Isospora hammondi is an apicomplexan parasite of the genus Isospora that infects the marsh rice rat (Oryzomys palustris). It was discovered at Tuskegee National Forest, Macon County, Alabama, and formally described in 1971. The specific name honors Dr. Datus M. Hammond of Utah State University.

Isospora datusi is sometimes known as Isospora hammondi (Frenkel, 1974).

The oocyst is about egg-shaped and has a smooth, single-layered wall about 1 μm thick. It is 24 to 30 μm long and 16 to 21 μm broad when sporulated. There are two sporocyst, 13 to 18 μm long and 11 to 15 μm broad, with four sporozoites each. The sporozoites are placed parallel along the long axis of the sporocyst. The sporozoites are slightly curved in form and sausage-shaped and lack refractile globules. Near one end, there is one a light, rounded nuclear region. Unlike most rodent-infecting Isospora species, I. hammondi lacks both an oocyst residuum and Stieda bodies. Most other species that also lack both of these structures have a differently shaped oocyst. Two other species—Isospora uralica from the field mouse Apodemus sylvaticus and Isospora ordubadica from the gerbil Meriones persicus—differ in size and other details.

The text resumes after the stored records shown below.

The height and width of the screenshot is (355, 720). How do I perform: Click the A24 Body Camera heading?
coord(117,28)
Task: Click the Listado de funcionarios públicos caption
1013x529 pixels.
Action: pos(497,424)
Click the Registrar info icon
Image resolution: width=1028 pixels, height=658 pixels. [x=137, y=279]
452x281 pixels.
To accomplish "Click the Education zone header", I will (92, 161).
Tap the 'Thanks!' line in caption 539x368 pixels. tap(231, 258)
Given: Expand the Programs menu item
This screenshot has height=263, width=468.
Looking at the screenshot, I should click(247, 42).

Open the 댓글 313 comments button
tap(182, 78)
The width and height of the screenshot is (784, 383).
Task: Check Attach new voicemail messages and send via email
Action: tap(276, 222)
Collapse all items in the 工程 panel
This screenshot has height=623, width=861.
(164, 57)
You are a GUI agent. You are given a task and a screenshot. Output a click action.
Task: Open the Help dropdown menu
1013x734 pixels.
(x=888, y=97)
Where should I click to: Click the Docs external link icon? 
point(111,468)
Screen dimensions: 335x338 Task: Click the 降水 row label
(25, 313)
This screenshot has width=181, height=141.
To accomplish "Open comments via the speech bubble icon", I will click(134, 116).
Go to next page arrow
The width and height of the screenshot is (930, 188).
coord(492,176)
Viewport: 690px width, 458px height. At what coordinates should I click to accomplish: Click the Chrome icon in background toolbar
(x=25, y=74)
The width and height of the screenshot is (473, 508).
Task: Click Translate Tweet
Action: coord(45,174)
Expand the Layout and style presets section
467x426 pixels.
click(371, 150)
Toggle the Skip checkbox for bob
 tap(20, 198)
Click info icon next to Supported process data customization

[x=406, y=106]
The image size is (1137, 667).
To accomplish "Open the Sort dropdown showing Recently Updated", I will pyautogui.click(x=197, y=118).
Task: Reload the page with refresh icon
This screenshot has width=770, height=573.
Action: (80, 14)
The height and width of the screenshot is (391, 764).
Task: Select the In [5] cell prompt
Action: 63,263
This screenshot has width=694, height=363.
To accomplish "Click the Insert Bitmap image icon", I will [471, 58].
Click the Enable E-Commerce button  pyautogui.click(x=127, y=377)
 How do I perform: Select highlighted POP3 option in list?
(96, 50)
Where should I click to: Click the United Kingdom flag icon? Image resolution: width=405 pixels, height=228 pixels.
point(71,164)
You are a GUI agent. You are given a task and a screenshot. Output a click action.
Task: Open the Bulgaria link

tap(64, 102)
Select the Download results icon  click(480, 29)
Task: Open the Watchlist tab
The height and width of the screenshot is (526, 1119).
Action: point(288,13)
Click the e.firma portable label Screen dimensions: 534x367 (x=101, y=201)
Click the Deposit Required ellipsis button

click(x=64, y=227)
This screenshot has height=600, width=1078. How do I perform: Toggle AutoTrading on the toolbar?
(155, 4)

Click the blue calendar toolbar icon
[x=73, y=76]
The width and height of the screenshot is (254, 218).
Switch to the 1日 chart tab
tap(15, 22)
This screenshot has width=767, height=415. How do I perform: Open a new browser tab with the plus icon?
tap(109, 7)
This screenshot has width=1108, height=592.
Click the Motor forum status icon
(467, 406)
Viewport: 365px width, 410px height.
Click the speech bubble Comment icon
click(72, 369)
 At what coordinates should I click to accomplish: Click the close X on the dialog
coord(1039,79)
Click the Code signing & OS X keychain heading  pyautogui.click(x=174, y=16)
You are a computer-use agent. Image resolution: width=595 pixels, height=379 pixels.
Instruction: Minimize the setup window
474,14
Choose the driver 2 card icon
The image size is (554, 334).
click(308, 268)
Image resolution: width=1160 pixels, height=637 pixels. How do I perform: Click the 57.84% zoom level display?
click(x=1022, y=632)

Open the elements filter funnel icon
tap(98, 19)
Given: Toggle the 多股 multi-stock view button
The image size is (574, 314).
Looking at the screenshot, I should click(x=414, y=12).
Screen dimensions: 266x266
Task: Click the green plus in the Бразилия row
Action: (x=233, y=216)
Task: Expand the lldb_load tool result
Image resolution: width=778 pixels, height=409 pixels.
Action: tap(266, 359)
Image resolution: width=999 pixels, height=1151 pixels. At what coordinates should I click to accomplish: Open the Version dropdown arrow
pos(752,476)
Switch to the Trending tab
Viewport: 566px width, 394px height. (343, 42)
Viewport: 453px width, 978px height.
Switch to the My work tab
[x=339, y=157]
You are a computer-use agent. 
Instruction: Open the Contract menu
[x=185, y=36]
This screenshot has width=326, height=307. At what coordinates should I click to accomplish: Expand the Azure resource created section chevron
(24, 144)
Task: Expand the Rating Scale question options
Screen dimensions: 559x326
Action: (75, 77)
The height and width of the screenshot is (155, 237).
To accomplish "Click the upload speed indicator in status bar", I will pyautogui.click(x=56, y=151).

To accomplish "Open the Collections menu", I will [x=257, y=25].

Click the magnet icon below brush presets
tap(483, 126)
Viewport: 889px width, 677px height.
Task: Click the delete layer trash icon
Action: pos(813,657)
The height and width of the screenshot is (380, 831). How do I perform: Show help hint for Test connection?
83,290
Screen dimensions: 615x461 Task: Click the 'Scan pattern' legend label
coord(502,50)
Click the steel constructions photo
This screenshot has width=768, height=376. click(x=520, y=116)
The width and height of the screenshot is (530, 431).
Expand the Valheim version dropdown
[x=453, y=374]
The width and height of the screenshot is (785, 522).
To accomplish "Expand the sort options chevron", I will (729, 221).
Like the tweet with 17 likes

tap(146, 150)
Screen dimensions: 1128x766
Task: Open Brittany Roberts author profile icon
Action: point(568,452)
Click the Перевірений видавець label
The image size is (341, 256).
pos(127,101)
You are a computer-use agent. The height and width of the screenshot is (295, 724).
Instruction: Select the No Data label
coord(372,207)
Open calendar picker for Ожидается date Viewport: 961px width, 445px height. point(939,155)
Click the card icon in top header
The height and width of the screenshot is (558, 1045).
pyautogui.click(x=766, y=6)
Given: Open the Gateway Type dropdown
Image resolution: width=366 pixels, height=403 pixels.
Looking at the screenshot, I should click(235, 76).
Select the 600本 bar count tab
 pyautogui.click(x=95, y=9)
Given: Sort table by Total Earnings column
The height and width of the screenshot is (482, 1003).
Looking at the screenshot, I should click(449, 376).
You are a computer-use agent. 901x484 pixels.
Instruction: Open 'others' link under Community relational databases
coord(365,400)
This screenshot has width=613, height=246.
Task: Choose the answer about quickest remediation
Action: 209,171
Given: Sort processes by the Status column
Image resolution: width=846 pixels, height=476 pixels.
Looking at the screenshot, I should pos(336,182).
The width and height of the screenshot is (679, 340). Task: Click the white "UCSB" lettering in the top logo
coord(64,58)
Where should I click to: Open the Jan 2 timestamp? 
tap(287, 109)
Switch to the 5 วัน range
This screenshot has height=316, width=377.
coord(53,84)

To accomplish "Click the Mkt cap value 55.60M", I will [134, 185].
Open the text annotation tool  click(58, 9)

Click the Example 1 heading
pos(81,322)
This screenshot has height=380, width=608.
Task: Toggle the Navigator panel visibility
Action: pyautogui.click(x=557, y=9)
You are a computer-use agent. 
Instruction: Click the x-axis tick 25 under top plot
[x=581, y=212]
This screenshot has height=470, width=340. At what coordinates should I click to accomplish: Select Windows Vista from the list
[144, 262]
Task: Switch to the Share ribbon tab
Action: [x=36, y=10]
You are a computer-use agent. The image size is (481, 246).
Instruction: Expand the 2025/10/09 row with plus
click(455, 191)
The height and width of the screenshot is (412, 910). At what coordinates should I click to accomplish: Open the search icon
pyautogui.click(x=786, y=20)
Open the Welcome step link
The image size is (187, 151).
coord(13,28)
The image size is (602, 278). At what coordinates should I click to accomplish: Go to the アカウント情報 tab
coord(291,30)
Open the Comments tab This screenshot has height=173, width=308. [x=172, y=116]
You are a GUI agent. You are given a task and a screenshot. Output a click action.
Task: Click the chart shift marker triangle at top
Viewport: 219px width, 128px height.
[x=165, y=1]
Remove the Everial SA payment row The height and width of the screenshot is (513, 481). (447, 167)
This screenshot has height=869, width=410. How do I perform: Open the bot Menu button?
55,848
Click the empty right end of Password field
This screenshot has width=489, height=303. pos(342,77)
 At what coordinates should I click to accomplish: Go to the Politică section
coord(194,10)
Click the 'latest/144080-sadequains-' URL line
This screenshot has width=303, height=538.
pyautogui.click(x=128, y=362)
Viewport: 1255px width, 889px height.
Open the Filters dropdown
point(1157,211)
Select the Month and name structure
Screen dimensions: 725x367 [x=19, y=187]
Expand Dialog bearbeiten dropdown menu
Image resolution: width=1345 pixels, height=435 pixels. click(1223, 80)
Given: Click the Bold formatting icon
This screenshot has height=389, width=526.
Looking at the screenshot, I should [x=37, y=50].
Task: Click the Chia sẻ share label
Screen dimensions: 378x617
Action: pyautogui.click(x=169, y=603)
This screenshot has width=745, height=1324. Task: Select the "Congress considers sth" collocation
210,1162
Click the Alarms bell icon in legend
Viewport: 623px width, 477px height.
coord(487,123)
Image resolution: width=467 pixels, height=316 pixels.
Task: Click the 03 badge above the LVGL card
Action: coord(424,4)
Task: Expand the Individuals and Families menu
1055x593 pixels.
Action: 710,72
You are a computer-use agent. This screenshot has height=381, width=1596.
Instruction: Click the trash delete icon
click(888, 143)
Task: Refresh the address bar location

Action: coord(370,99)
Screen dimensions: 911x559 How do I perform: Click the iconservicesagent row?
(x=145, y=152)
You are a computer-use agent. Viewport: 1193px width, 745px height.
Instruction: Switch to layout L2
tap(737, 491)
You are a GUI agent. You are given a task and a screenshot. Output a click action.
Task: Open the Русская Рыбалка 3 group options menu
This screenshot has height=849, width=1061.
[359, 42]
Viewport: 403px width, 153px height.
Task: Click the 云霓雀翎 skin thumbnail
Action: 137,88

In Alabama, I. hammondi was recovered in 3 of 19 examined marsh rice rats. At room temperature, it takes one and a half days for the oocysts to sporulate. The oocysts were found in the small and large intestines; the normal location in the host is unknown. In four marsh rice rats inoculated with I. hammondi, oocysts began to be passed on the sixth or seventh day and went on passing them for three or four days.

==Literature cited==
- Barnard, W.P., Ernst, J.V. and Stevens, R.O. 1971. Eimeria palustris sp. n. and Isospora hammondi sp. n. (Coccidia: Eimeriidae) from the marsh rice rat, Oryzomys palustris (Harlan) (subscription required). The Journal of Parasitology 57(6):1293–1296.
- Tadros and Laarman, J.J. 1982. Current concepts on the biology, evolution and taxonomy of tissue cystforming eimeriid coccidia (subscription required). Advances in Parasitology 20:293–468.